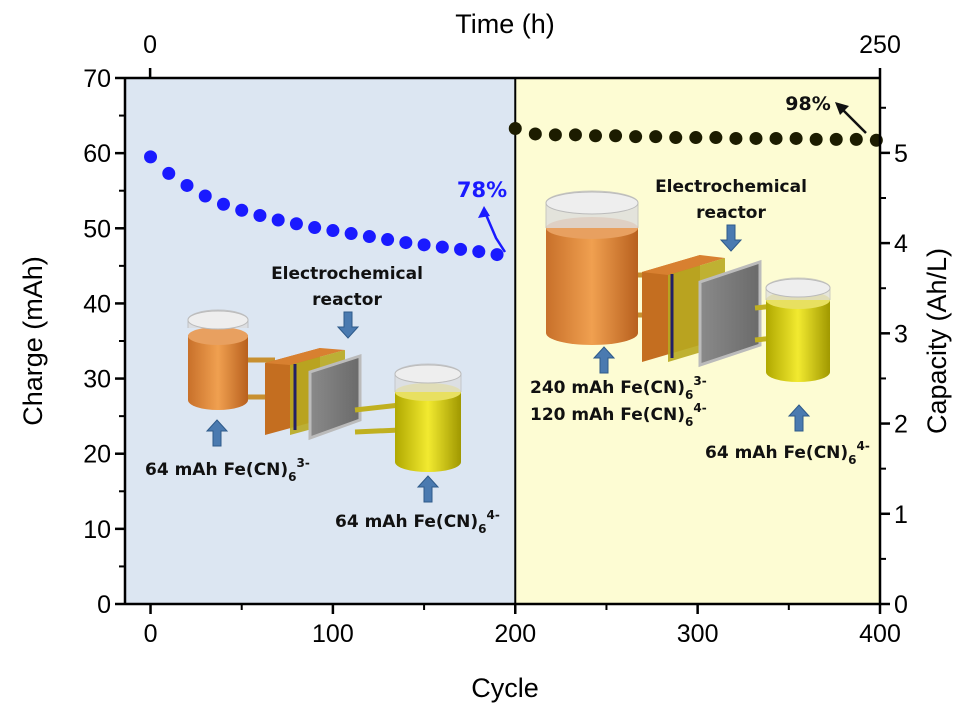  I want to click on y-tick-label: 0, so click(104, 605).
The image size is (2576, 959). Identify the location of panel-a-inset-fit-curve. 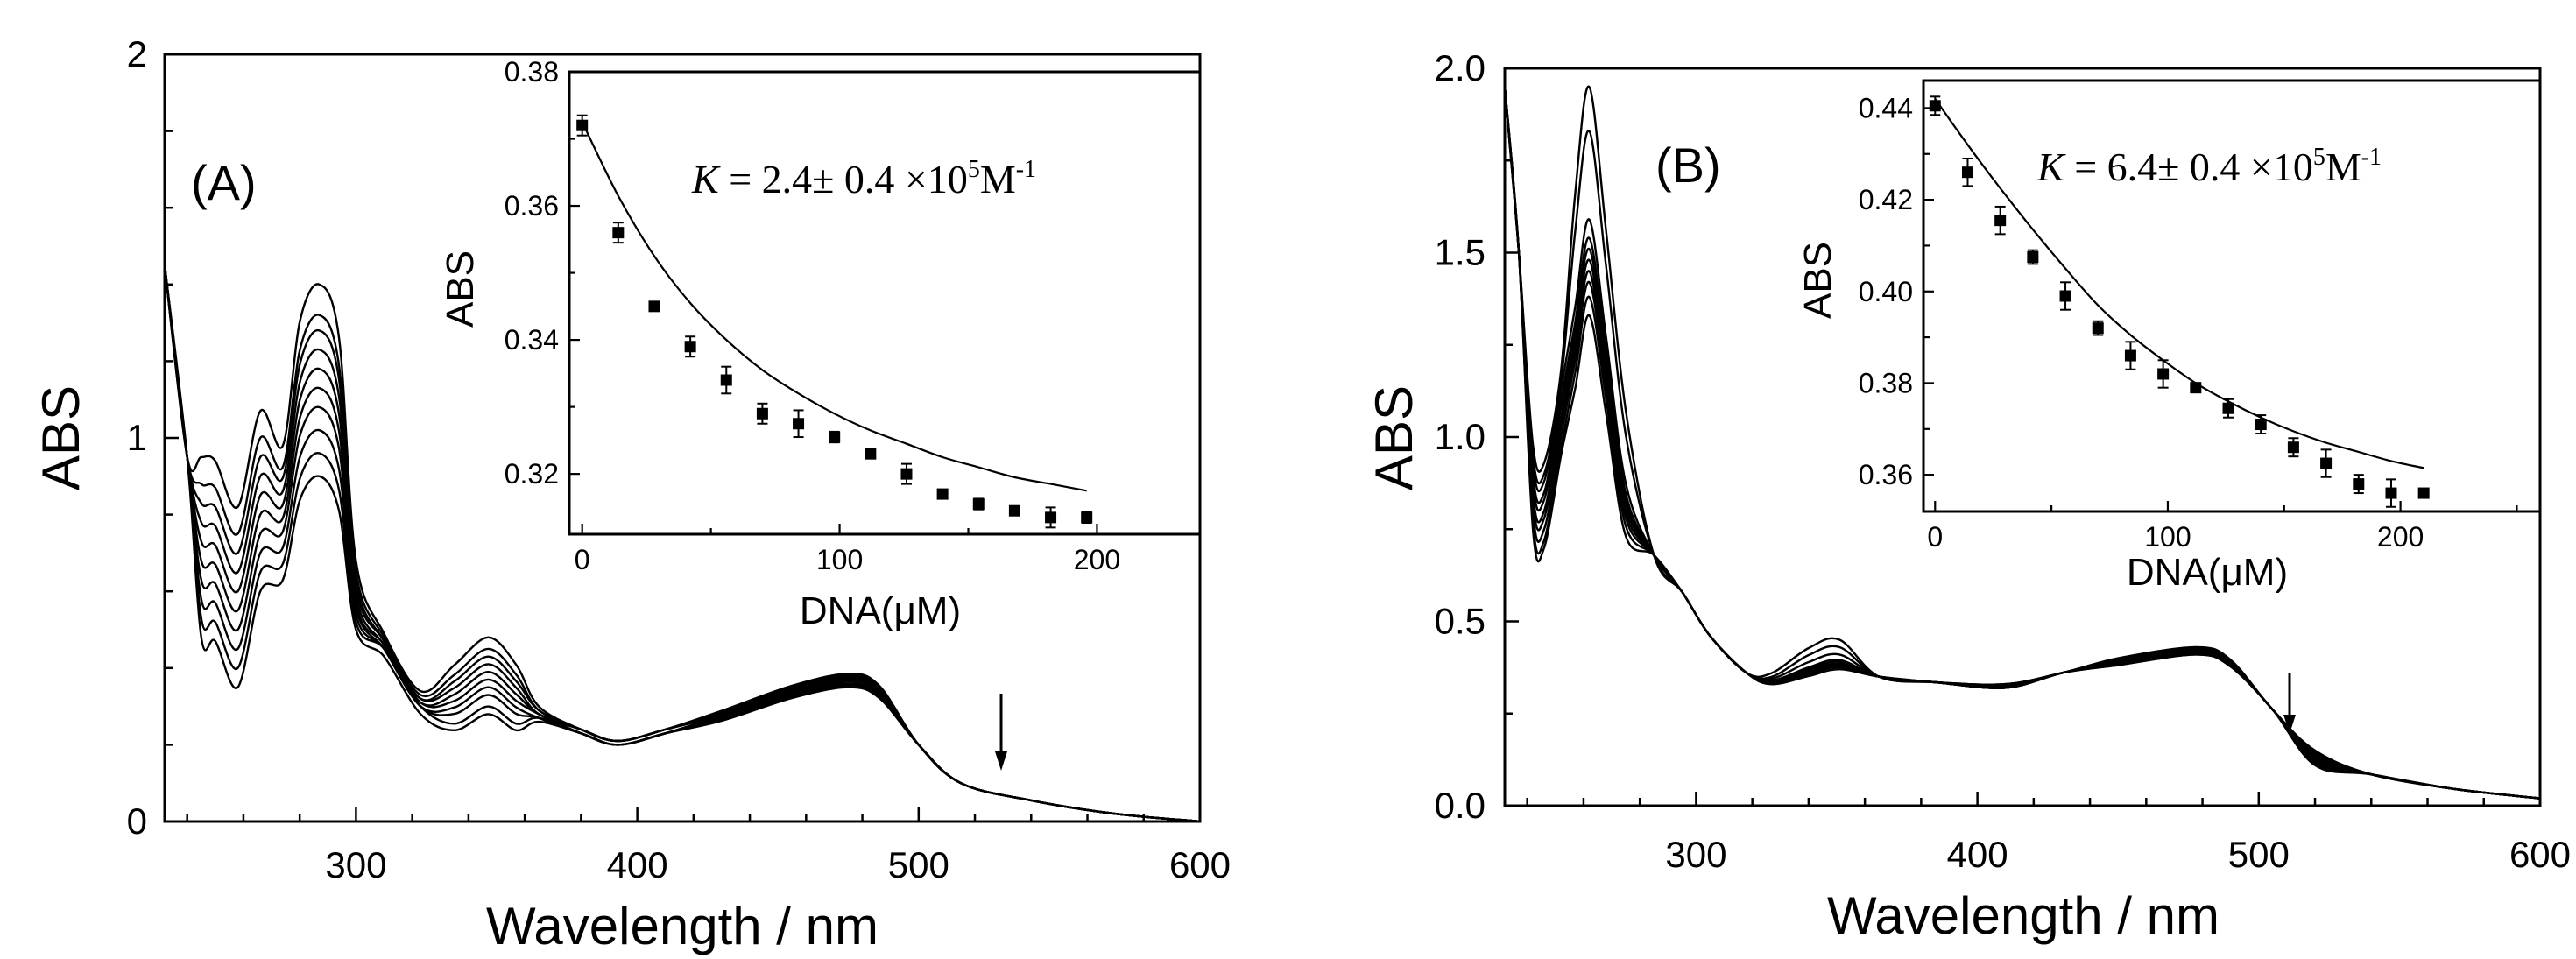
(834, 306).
★ ★ ★ ★
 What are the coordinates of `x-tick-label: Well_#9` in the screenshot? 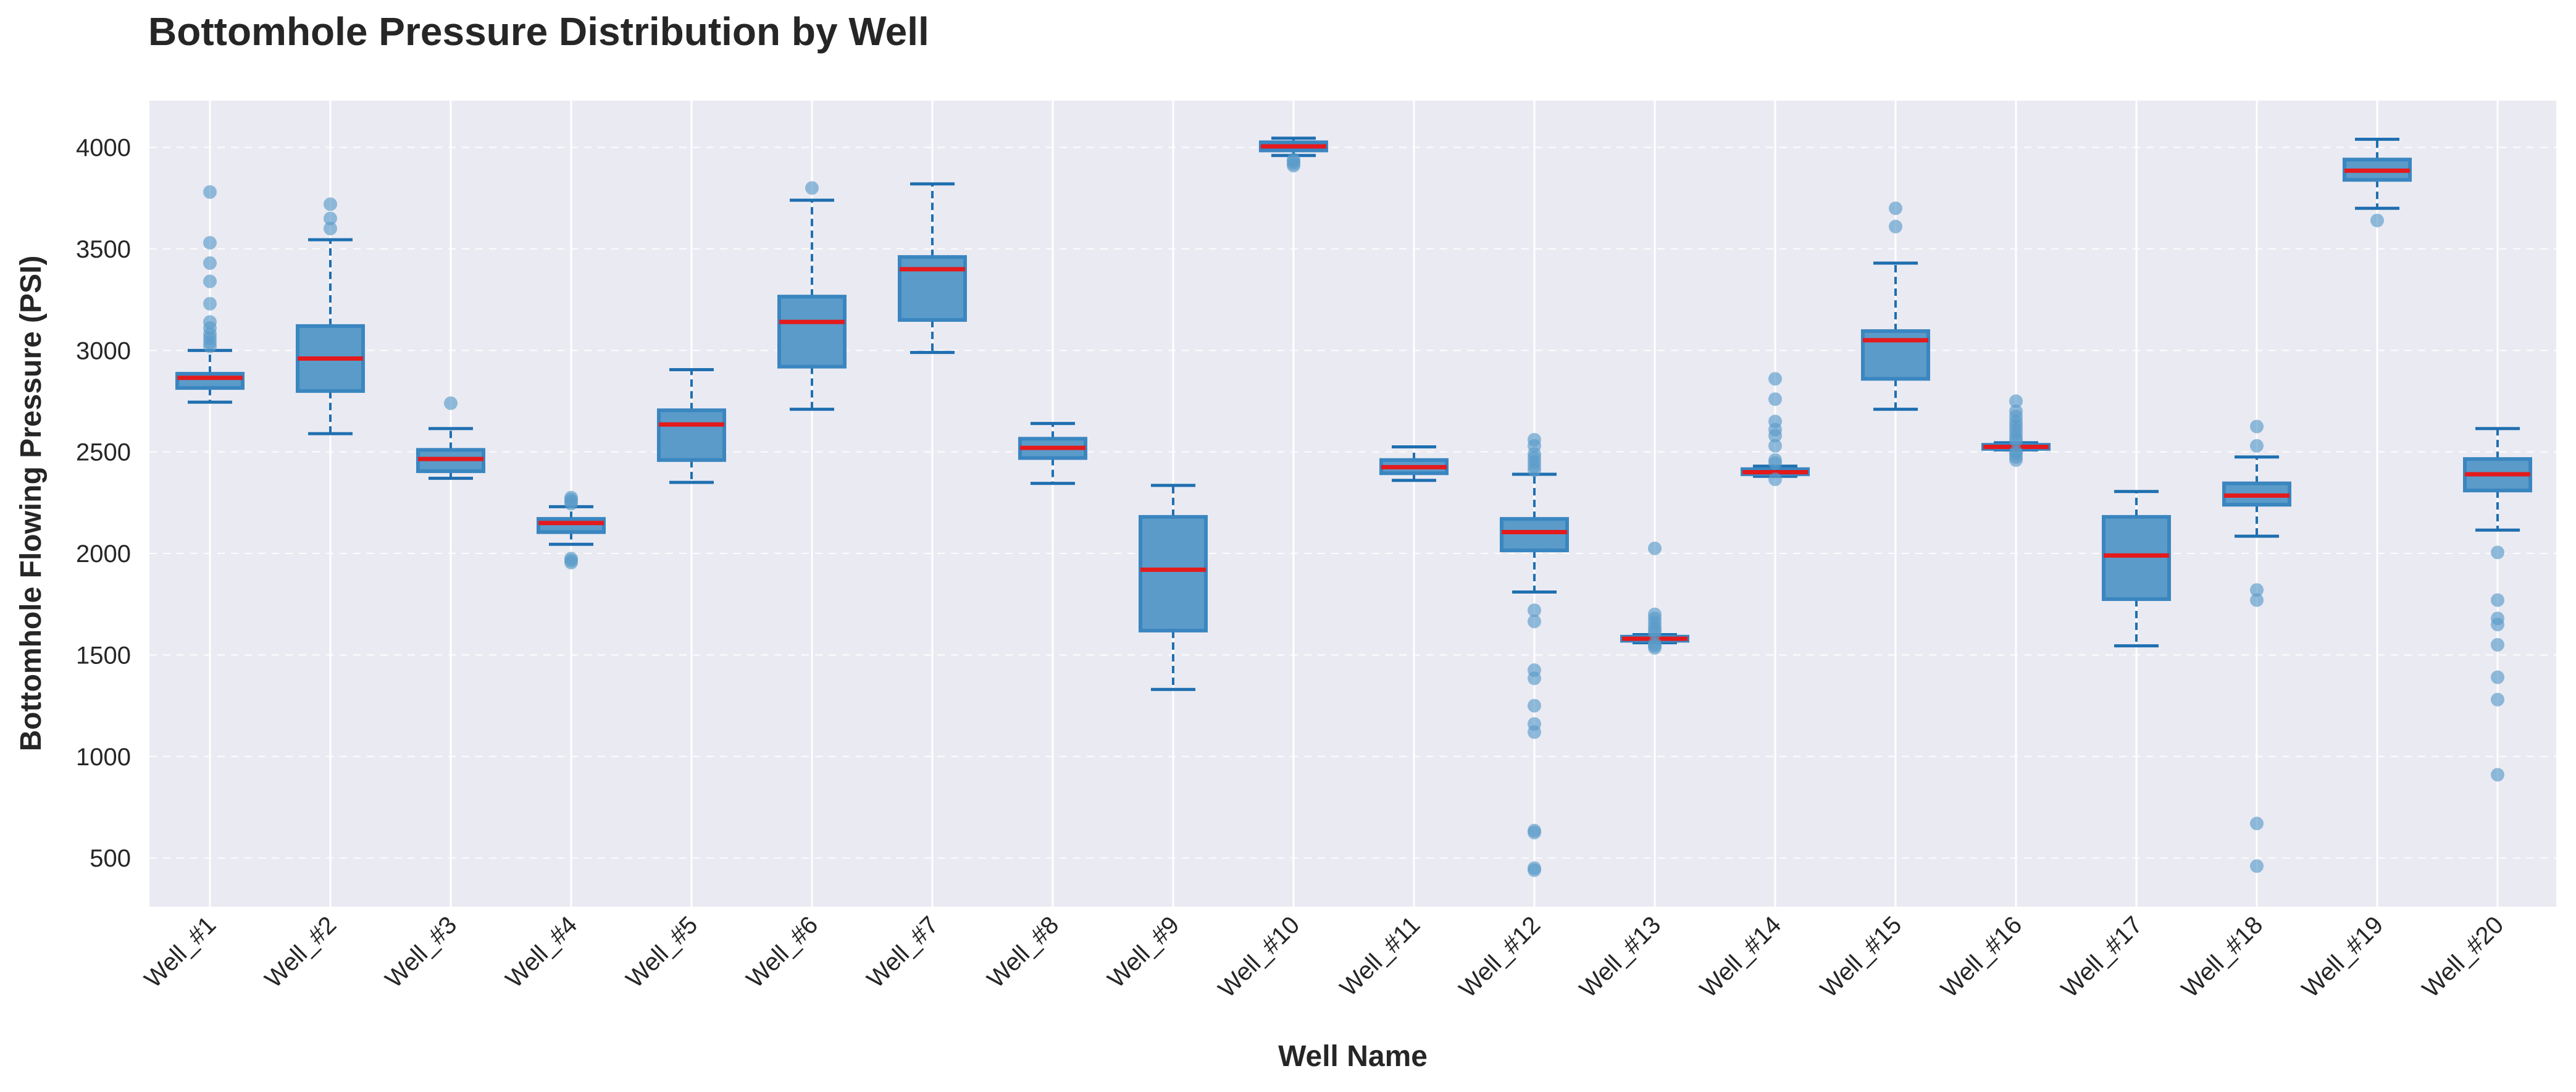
★ ★ ★ ★
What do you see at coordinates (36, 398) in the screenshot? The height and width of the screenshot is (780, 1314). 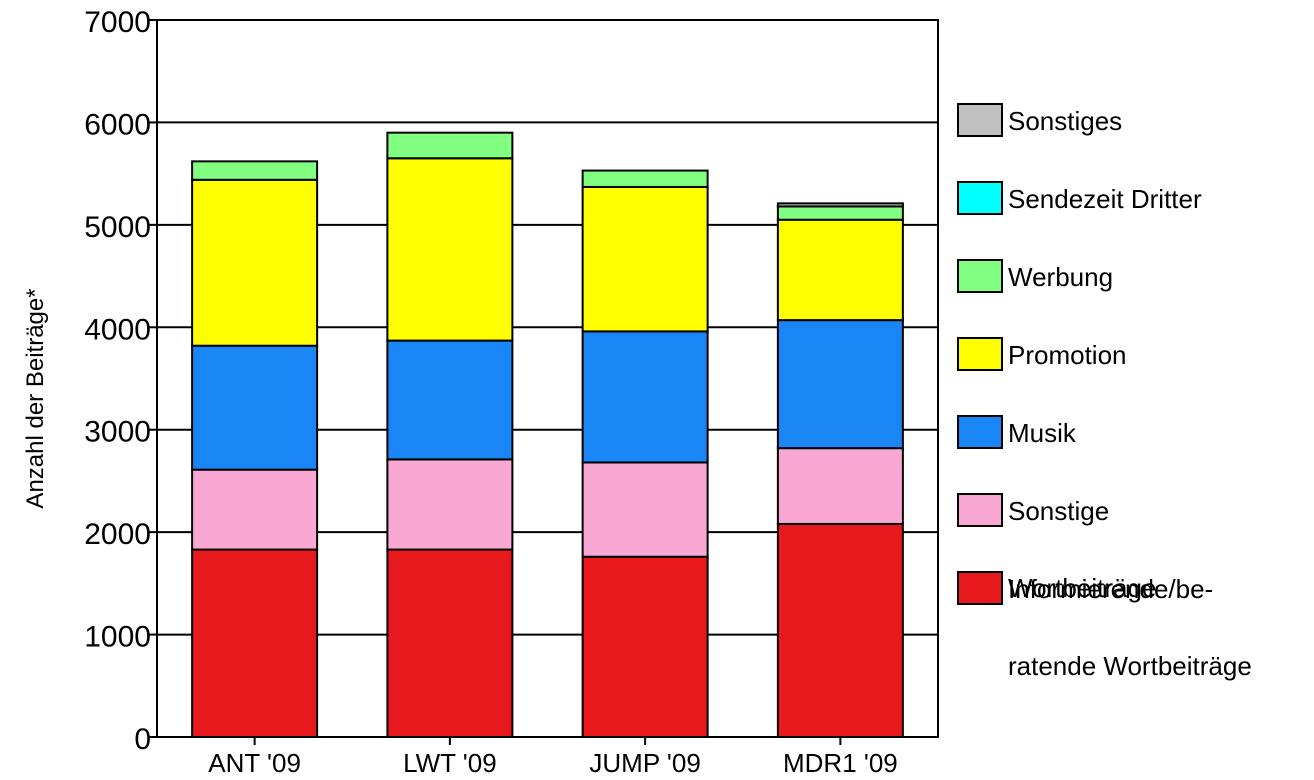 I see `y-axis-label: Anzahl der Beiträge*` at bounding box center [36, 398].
★ ★ ★ ★
## Richiesta di lavoro
Sostituisci "Identify" con "Find" nelle righe che partono da quella contenente "The image size" e arrivano fino a quella contenente "(834, 306).", entrambe comprese. Riscrivi solo queste righe, lasciando invariato tutto il resto e omettendo le immagini.

## Soluzione esercizio
The image size is (2576, 959). Find the location of panel-a-inset-fit-curve. 
(834, 306).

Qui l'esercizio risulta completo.